**WHAT THE EXERCISE ASKS:**
Each record below is to be set down again precisely.

:: TASK INPUTS

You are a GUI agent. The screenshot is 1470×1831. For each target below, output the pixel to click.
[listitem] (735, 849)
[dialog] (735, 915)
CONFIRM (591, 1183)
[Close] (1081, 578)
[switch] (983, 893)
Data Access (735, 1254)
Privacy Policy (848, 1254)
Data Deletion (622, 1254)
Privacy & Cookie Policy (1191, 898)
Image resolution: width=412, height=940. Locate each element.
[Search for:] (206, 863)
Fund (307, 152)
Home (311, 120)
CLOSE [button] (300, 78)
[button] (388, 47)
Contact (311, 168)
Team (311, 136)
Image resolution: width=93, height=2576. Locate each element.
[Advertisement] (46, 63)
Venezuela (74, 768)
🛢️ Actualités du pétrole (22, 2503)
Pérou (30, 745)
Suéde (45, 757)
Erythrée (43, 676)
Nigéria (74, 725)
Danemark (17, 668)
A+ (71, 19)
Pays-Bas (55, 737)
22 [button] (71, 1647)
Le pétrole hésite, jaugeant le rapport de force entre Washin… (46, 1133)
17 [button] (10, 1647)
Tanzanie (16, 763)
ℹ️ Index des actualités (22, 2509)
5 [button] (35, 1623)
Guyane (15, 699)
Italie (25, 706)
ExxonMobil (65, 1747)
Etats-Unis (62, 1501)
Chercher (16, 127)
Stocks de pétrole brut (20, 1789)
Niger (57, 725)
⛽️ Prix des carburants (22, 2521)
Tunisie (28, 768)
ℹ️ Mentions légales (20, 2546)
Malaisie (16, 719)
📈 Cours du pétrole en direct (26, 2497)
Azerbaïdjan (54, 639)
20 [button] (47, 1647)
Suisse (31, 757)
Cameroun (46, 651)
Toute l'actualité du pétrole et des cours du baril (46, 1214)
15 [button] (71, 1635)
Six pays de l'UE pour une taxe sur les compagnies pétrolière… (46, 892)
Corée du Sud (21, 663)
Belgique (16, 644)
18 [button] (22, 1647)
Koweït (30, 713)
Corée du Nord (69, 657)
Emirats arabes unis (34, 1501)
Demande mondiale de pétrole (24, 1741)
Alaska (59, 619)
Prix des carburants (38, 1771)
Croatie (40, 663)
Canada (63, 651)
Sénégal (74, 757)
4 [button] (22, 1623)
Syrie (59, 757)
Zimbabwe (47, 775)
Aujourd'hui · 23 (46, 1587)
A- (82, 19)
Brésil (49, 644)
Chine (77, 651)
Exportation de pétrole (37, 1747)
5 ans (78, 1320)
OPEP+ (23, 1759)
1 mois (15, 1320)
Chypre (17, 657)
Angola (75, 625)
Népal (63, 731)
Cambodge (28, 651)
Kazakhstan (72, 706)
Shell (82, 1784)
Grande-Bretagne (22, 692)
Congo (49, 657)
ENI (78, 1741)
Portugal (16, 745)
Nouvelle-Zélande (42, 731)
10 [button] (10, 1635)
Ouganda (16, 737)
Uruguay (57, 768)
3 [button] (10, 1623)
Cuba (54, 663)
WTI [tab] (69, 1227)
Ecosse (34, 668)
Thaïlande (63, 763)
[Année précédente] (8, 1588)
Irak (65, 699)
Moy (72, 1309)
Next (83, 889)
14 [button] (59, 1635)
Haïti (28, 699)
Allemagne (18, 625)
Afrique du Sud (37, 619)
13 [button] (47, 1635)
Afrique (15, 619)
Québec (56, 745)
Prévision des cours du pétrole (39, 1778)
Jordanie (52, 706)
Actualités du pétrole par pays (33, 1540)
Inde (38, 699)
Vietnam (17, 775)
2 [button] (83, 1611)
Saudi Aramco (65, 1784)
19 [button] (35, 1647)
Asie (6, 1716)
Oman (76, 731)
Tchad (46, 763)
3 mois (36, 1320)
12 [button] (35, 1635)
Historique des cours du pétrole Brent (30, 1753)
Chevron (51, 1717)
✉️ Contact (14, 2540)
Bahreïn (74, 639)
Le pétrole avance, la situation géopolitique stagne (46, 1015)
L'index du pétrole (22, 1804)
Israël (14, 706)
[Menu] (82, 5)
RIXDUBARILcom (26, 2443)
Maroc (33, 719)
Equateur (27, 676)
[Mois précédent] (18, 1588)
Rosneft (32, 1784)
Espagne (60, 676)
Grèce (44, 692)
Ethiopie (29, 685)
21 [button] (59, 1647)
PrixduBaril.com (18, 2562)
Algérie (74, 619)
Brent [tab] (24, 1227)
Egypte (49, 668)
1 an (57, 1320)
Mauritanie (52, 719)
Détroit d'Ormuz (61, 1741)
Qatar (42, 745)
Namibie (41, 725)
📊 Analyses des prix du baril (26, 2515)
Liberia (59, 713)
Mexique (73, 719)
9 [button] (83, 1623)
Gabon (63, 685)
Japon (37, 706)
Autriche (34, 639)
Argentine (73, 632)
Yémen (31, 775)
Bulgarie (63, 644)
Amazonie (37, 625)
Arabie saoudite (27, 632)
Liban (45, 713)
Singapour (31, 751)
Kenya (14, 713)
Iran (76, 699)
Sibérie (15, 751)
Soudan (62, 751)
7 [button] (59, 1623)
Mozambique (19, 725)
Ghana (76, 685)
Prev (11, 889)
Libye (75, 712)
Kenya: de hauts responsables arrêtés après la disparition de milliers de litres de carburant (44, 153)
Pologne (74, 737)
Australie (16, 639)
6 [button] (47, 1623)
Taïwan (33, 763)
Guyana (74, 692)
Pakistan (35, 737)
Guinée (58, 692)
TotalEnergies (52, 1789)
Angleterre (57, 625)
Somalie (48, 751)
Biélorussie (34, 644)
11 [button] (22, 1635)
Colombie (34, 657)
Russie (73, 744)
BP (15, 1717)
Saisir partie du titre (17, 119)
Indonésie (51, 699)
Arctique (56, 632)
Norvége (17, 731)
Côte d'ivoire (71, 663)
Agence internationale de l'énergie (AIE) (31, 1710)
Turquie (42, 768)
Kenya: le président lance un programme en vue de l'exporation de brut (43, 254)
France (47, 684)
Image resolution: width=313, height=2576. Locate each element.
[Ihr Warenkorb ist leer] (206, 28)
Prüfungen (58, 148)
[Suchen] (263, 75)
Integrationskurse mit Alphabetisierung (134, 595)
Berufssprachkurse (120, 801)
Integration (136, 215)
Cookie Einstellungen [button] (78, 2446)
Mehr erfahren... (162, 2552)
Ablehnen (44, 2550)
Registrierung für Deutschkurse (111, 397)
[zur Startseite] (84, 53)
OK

::::

**ANSWER SPACE:**
You are a GUI agent. The screenshot is 1470×1831. For each target below, output the pixel to click.
[listitem] (735, 849)
[dialog] (735, 915)
CONFIRM (591, 1183)
[Close] (1081, 578)
[switch] (983, 893)
Data Access (735, 1254)
Privacy Policy (848, 1254)
Data Deletion (622, 1254)
Privacy & Cookie Policy (1191, 898)
Image resolution: width=412, height=940. Locate each element.
[Search for:] (206, 863)
Fund (307, 152)
Home (311, 120)
CLOSE [button] (300, 78)
[button] (388, 47)
Contact (311, 168)
Team (311, 136)
Image resolution: width=93, height=2576. Locate each element.
[Advertisement] (46, 63)
Venezuela (74, 768)
🛢️ Actualités du pétrole (22, 2503)
Pérou (30, 745)
Suéde (45, 757)
Erythrée (43, 676)
Nigéria (74, 725)
Danemark (17, 668)
A+ (71, 19)
Pays-Bas (55, 737)
22 [button] (71, 1647)
Le pétrole hésite, jaugeant le rapport de force entre Washin… (46, 1133)
17 [button] (10, 1647)
Tanzanie (16, 763)
ℹ️ Index des actualités (22, 2509)
5 [button] (35, 1623)
Guyane (15, 699)
Italie (25, 706)
ExxonMobil (65, 1747)
Etats-Unis (62, 1501)
Chercher (16, 127)
Stocks de pétrole brut (20, 1789)
Niger (57, 725)
⛽️ Prix des carburants (22, 2521)
Tunisie (28, 768)
ℹ️ Mentions légales (20, 2546)
Malaisie (16, 719)
📈 Cours du pétrole en direct (26, 2497)
Azerbaïdjan (54, 639)
20 [button] (47, 1647)
Suisse (31, 757)
Cameroun (46, 651)
Toute l'actualité du pétrole et des cours du baril (46, 1214)
15 [button] (71, 1635)
Six pays de l'UE pour une taxe sur les compagnies pétrolière… (46, 892)
Corée du Sud (21, 663)
Belgique (16, 644)
18 [button] (22, 1647)
Koweït (30, 713)
Corée du Nord (69, 657)
Emirats arabes unis (34, 1501)
Demande mondiale de pétrole (24, 1741)
Alaska (59, 619)
Prix des carburants (38, 1771)
Croatie (40, 663)
Canada (63, 651)
Sénégal (74, 757)
4 [button] (22, 1623)
Syrie (59, 757)
Zimbabwe (47, 775)
Aujourd'hui · 23 (46, 1587)
A- (82, 19)
Brésil (49, 644)
Chine (77, 651)
Exportation de pétrole (37, 1747)
5 ans (78, 1320)
OPEP+ (23, 1759)
1 mois (15, 1320)
Chypre (17, 657)
Angola (75, 625)
Népal (63, 731)
Cambodge (28, 651)
Kazakhstan (72, 706)
Shell (82, 1784)
Grande-Bretagne (22, 692)
Congo (49, 657)
ENI (78, 1741)
Portugal (16, 745)
Nouvelle-Zélande (42, 731)
10 [button] (10, 1635)
Ouganda (16, 737)
Uruguay (57, 768)
3 [button] (10, 1623)
Cuba (54, 663)
WTI [tab] (69, 1227)
Ecosse (34, 668)
Thaïlande (63, 763)
[Année précédente] (8, 1588)
Irak (65, 699)
Moy (72, 1309)
Next (83, 889)
14 [button] (59, 1635)
Haïti (28, 699)
Allemagne (18, 625)
Afrique du Sud (37, 619)
13 [button] (47, 1635)
Afrique (15, 619)
Québec (56, 745)
Prévision des cours du pétrole (39, 1778)
Jordanie (52, 706)
Actualités du pétrole par pays (33, 1540)
Inde (38, 699)
Vietnam (17, 775)
2 [button] (83, 1611)
Saudi Aramco (65, 1784)
19 [button] (35, 1647)
Asie (6, 1716)
Oman (76, 731)
Tchad (46, 763)
3 mois (36, 1320)
12 [button] (35, 1635)
Historique des cours du pétrole Brent (30, 1753)
Chevron (51, 1717)
✉️ Contact (14, 2540)
Bahreïn (74, 639)
Le pétrole avance, la situation géopolitique stagne (46, 1015)
L'index du pétrole (22, 1804)
Israël (14, 706)
[Menu] (82, 5)
RIXDUBARILcom (26, 2443)
Maroc (33, 719)
Equateur (27, 676)
[Mois précédent] (18, 1588)
Rosneft (32, 1784)
Espagne (60, 676)
Grèce (44, 692)
Ethiopie (29, 685)
21 [button] (59, 1647)
PrixduBaril.com (18, 2562)
Algérie (74, 619)
Brent [tab] (24, 1227)
Egypte (49, 668)
1 an (57, 1320)
Mauritanie (52, 719)
Détroit d'Ormuz (61, 1741)
Qatar (42, 745)
Namibie (41, 725)
📊 Analyses des prix du baril (26, 2515)
Liberia (59, 713)
Mexique (73, 719)
9 [button] (83, 1623)
Gabon (63, 685)
Japon (37, 706)
Autriche (34, 639)
Argentine (73, 632)
Yémen (31, 775)
Bulgarie (63, 644)
Amazonie (37, 625)
Arabie saoudite (27, 632)
Liban (45, 713)
Singapour (31, 751)
Kenya (14, 713)
Iran (76, 699)
Sibérie (15, 751)
Soudan (62, 751)
7 [button] (59, 1623)
Mozambique (19, 725)
Ghana (76, 685)
Prev (11, 889)
Libye (75, 712)
Kenya: de hauts responsables arrêtés après la disparition de milliers de litres de carburant (44, 153)
Pologne (74, 737)
Australie (16, 639)
6 [button] (47, 1623)
Taïwan (33, 763)
Guyana (74, 692)
Pakistan (35, 737)
Guinée (58, 692)
TotalEnergies (52, 1789)
Angleterre (57, 625)
Somalie (48, 751)
Biélorussie (34, 644)
11 [button] (22, 1635)
Colombie (34, 657)
Russie (73, 744)
BP (15, 1717)
Saisir partie du titre (17, 119)
Indonésie (51, 699)
Arctique (56, 632)
Norvége (17, 731)
Côte d'ivoire (71, 663)
Agence internationale de l'énergie (AIE) (31, 1710)
Turquie (42, 768)
Kenya: le président lance un programme en vue de l'exporation de brut (43, 254)
France (47, 684)
Image resolution: width=313, height=2576. Locate each element.
[Ihr Warenkorb ist leer] (206, 28)
Prüfungen (58, 148)
[Suchen] (263, 75)
Integrationskurse mit Alphabetisierung (134, 595)
Berufssprachkurse (120, 801)
Integration (136, 215)
Cookie Einstellungen [button] (78, 2446)
Mehr erfahren... (162, 2552)
Ablehnen (44, 2550)
Registrierung für Deutschkurse (111, 397)
[zur Startseite] (84, 53)
OK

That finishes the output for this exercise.